One of the largest online chess platforms is activating at live gaming and esports events in a bid to capture new users and raise awareness about the millennia-old game.

Like many live esports events, last weekend’s The Big House 10, a major “Super Smash Bros.” tournament in Detroit, featured a robust exhibitor area, replete with vendors selling Nintendo plushies and gearheads repairing GameCube controllers for a fee. 

Amid all the hubbub, some attendees may have been surprised to see a Chess.com booth at the center of the venue. With a handful of chess boards and two free-entry tournaments each day, the booth was “constantly full throughout the weekend,” according to Chess.com vp of esports Michael Brancato, though he declined to share specific attendance numbers. 

The booth was Chess.com’s second-ever activation at a live esports event and its first to include play-in tournaments. So far, the company has experimented with live activations exclusively at “Super Smash Bros.” events, with its first foray taking place at August’s Super Smash Con in Chantilly, Virginia. 
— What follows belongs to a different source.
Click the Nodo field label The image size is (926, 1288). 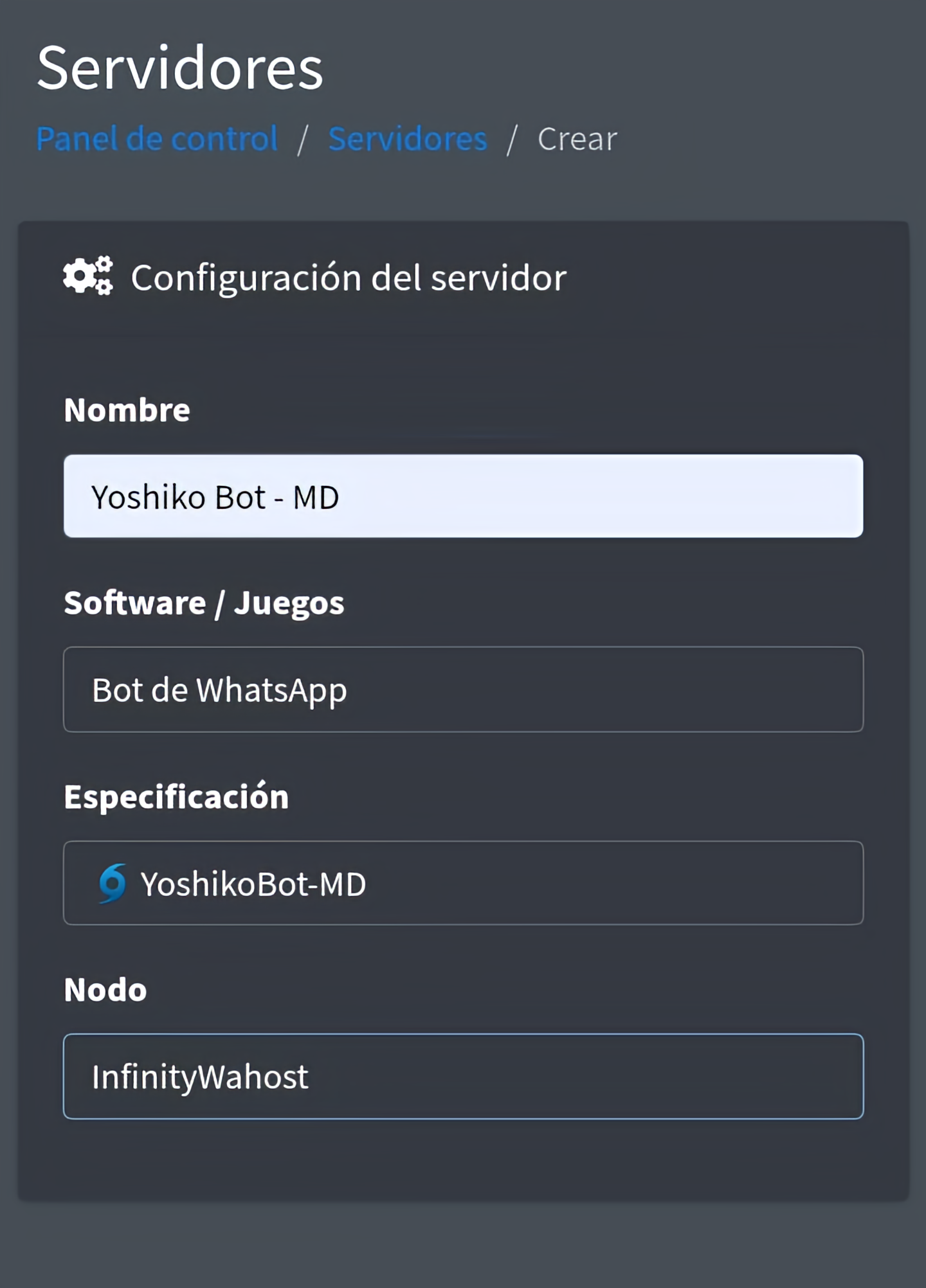105,990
“Our [key performance indicator] there was new user registrations, new app downloads for Chess.com,” said Robin Harn, CEO of The Big House and a field events marketing manager at Chess.com. “For The Big House, it was less about just signing up for Chess.com, and more like, ‘How many of these smashers are actually willing to set aside two hours of their day to participate in a side event?’”

Chess.com also activated at TwitchCon and TwitchCon Amsterdam earlier this year, though the purpose of those activations was more to network with Twitch streamers and influencers than to bring rank-and-file gamers into the fold. Although Chess.com considers its live esports activations a success — the Smash Con booth brought in over 100 new registrants, according to Harn — this type of activation was not a priority for the company until relatively recently.
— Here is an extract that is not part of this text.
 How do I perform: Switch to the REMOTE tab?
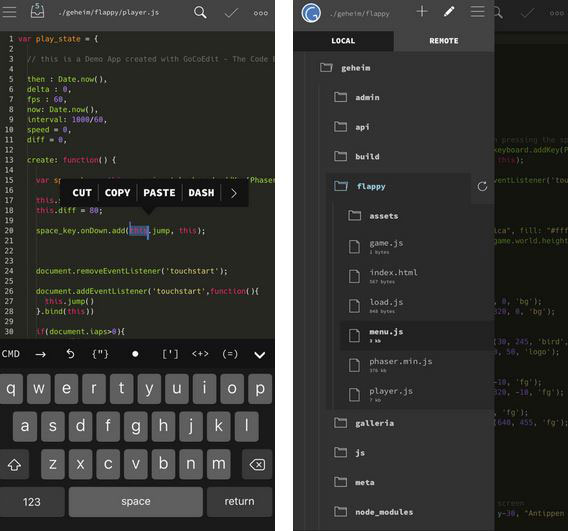point(444,41)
This change began over the past year, as Chess.com has hired more endemic talent from the gaming and esports industry. Harn was the lead organizer for The Big House for over a decade before joining Chess.com. And in addition to Brancato’s work as the company’s vp of esports, he is a well-known professional “Smash” player who competes under the gamertag “Nintendude.”

“For a partnership like this to happen, for a company to go out with a booth and do stuff like this, there needs to be a champion of whatever gaming community to exist at that company,” Harn said. “We need somebody with the intersection of those two communities’ knowledge to make it happen.”
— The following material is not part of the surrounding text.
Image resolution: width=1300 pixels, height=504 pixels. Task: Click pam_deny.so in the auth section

Harn’s involvement in both communities was critical to helping the Chess.com activation come together, though the company declined to provide specifics about the financial relationship between Chess.com and The Big House.

As the chess industry looks to return to the uptick in activity it experienced after the release of “The Queen’s Gambit” in 2020, it has become increasingly apparent that the gaming community is ripe for plucking. During the Covid-19 pandemic, for instance, chess streamers have exploded in popularity on the gaming-centric streaming platform Twitch.

“People have always seen chess as this over-the-board game that older people play — but as soon as chess got a bigger presence in esports and online, people have just been fascinated by it,” said Anna Cramling, a popular chess streamer, adding that most of her viewers appear to come from the gaming scene, not the traditional chess community. “I also think that chess is the sort of game that a lot of people have hard about; in the back of their minds, they know what it is.”

As it expands its presence at more live esports events, Chess.com plans to continue taking advantage of the ongoing convergence between chess and gaming.

“Our presence at The Big House was well-received, and we’re certainly looking at ways to bring chess to more events alongside the broader gaming community,” Brancato said. “Attendees at these sorts of events are always looking for fun side activities, and there are a number of common traits that make both chess and ‘Smash’ fantastic.”